なお、ティース教授は『変化の激しい時代において企業は以下の2つの経営能力を両立させる必要性がある』とも説いています。
(1)オーディナリー・ケイパビリティ
既存事業の効率性や生産性を高めて、“利益”を最大化する能力。
(2)ダイナミック・ケイパビリティ
自社が保有する固有の資源を『再構成・再配置・再利用』することで、売上や収入などの“付加価値”そのものを最大化する能力。
事業・競争環境が安定している時代には、オーディナリー・ケイパビリティを高める経営(業務効率の改善や適切なコスト削減による利益の最大化)が是とされていました。しかし、現代のような世界規模での連続的な市場変化に対応するような変革を実現するためには、過度な利益重視のオーディナリー・ケイパビリティはむしろ『現状維持思考』を生み出し、変革の足枷となります。
そこで、より大胆な売上や付加価値を獲得していくために高次の変革能力である「ダイナミック・ケイパビリティ」を強化することが重要になってきました。これが昨今「ダイナミック・ケイパビリティ」の注目度が高まっている背景にあると考えています。
日本における「ダイナミック・ケイパビリティ」の現状
──「ダイナミック・ケイパビリティ」は、日本において現状どのように捉えられている認識でしょうか?
「ダイナミック・ケイパビリティ」の考え方は、日本のビジネスシーンにおいても広く普及しつつある“知の深化(主力事業の絶え間ない改善)”と“知の探索(新規事業に向けた実験と行動)”を両立させる『両利きの経営』(※)のコンセプトと類似する点が多くあります。上位概念では“知の深化”をオーディナリー・ケイパビリティ、“知の探索”を「ダイナミック・ケイパビリティ」と置き換えてよいかと思います。
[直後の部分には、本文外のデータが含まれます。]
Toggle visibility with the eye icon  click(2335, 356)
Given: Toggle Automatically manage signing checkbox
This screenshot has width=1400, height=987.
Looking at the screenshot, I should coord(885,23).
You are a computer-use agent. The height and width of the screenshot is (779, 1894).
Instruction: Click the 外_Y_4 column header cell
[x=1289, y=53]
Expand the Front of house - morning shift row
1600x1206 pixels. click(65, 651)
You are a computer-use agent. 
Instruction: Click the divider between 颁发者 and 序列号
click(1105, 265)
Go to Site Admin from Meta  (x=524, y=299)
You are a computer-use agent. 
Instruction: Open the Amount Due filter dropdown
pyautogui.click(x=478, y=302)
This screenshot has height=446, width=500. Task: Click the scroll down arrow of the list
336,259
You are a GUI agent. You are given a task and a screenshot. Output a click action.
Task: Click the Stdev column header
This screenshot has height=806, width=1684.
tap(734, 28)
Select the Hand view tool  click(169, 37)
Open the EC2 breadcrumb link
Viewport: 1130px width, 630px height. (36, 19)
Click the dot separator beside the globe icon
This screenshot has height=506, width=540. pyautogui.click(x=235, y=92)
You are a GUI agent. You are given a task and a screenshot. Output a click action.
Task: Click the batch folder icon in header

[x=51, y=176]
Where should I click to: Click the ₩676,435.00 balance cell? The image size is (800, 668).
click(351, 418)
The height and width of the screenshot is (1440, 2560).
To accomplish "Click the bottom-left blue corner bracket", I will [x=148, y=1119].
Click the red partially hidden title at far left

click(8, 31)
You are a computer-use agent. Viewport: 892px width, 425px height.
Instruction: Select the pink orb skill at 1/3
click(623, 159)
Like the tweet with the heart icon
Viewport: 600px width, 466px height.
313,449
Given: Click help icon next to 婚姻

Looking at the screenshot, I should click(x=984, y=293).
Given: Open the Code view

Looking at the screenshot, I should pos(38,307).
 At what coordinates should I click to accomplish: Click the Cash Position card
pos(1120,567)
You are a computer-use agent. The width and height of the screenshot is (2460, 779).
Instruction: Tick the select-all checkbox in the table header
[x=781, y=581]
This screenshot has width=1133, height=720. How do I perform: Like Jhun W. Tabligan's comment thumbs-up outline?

(※)『両利きの経営』とはスタンフォード大学経営大学院教授であるチャールズ・オライリー教授が提唱した経営理論で、変化の激しい時代においては企業は既存事業の成長と新規事業の開発を”両立”、すなわちどちらか一方だけではなく両方を高いレベルで実現させなければ生き残れないという考え方。
『失われた30年』という言葉にも表れているように、過去30年日本企業は世界を変えるようなイノベーションを生み出せておらず、GAFAMのような欧米系企業に大きく先を越されてしまいました。元来日本企業は高い技術力を保有するがゆえに、既存事業の生産性やコスト効率を高めていくようなオーディナリー・ケイパビリティ(≒知の深化)には長けた企業が多い印象です。
その負の側面として、既存事業の“磨きこみ”に固執しすぎる傾向があり、気がつくと本質的な市場の変化を“感知”するのが遅れ、より高い視点で「ダイナミック・ケイパビリティ」を発揮する欧米系企業に市場を取られてきた歴史があります。富士通やNECがガラケーの機能強化を行っている間にAppleがiPhoneにより市場を席捲した例や、シャープが台湾の鴻海に買収されるまで自社の液晶事業に固執した戦略を変更できなかった例などは象徴的な失敗例として挙げられるでしょう。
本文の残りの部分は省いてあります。